Working on a defect in Leaf I had a question: should function arguments be reassignable within a function? Are they just like local variables, or should they be treated specially? It would solve my problem in the Leaf compiler, but I don't like making decisions for technical convenience. What is the correct answer?
This is an open question and I'd love to hear your feedback. The article is details and my viewpoint, but I don't reach a conclusion.
Imperative approach
In the languages rooted in imperative programming, like C, C++, Java, and C#, we can freely use function arguments as local variables.
int calc( int a, int b ) {
a += b
b += a
return a
}
I admit that I often write code that does this. It's convenient to reuse an existing variable rather than introducing a new one. I realize it's also gotten me into trouble before. When a piece of code modifies the arguments, but code later in the function wasn't expecting that.
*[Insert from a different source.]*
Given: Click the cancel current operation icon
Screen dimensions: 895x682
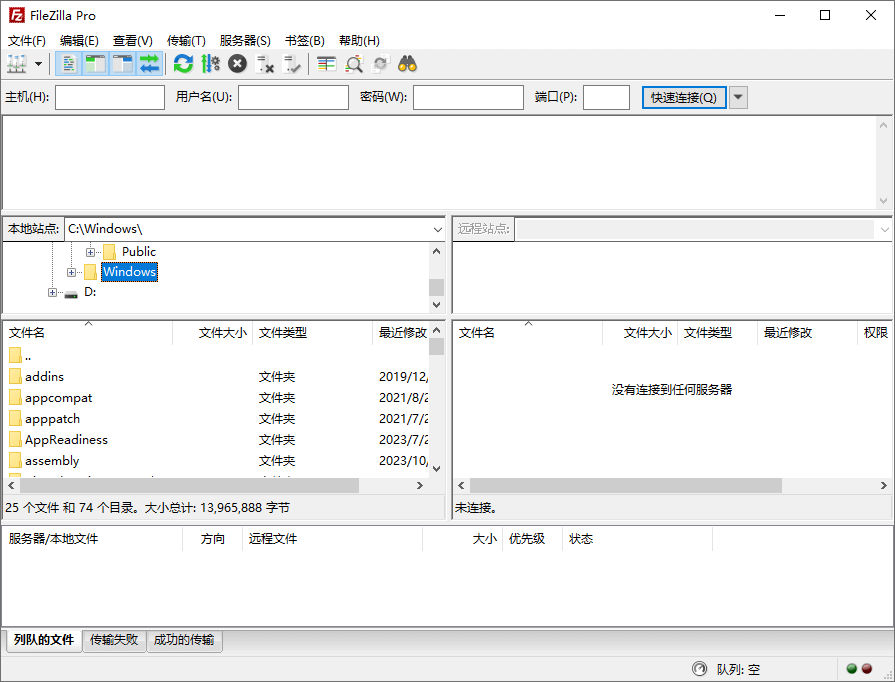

int calc( float a, int b ) {
float result = a;
if (some_conditon_on(a)) {
b /= 5;
result += b;
}
if (some_condition_on(b)) {
result = alt_calc(a,b);
}
return result;
}
Though contrived, it shows that a second section of the code in the function may be relying on unmodified arguments. It's a subtle defect as it requires both conditionals to evaluate to true. Add in more branches that may or may not modify the arguments, and the problem intensifies.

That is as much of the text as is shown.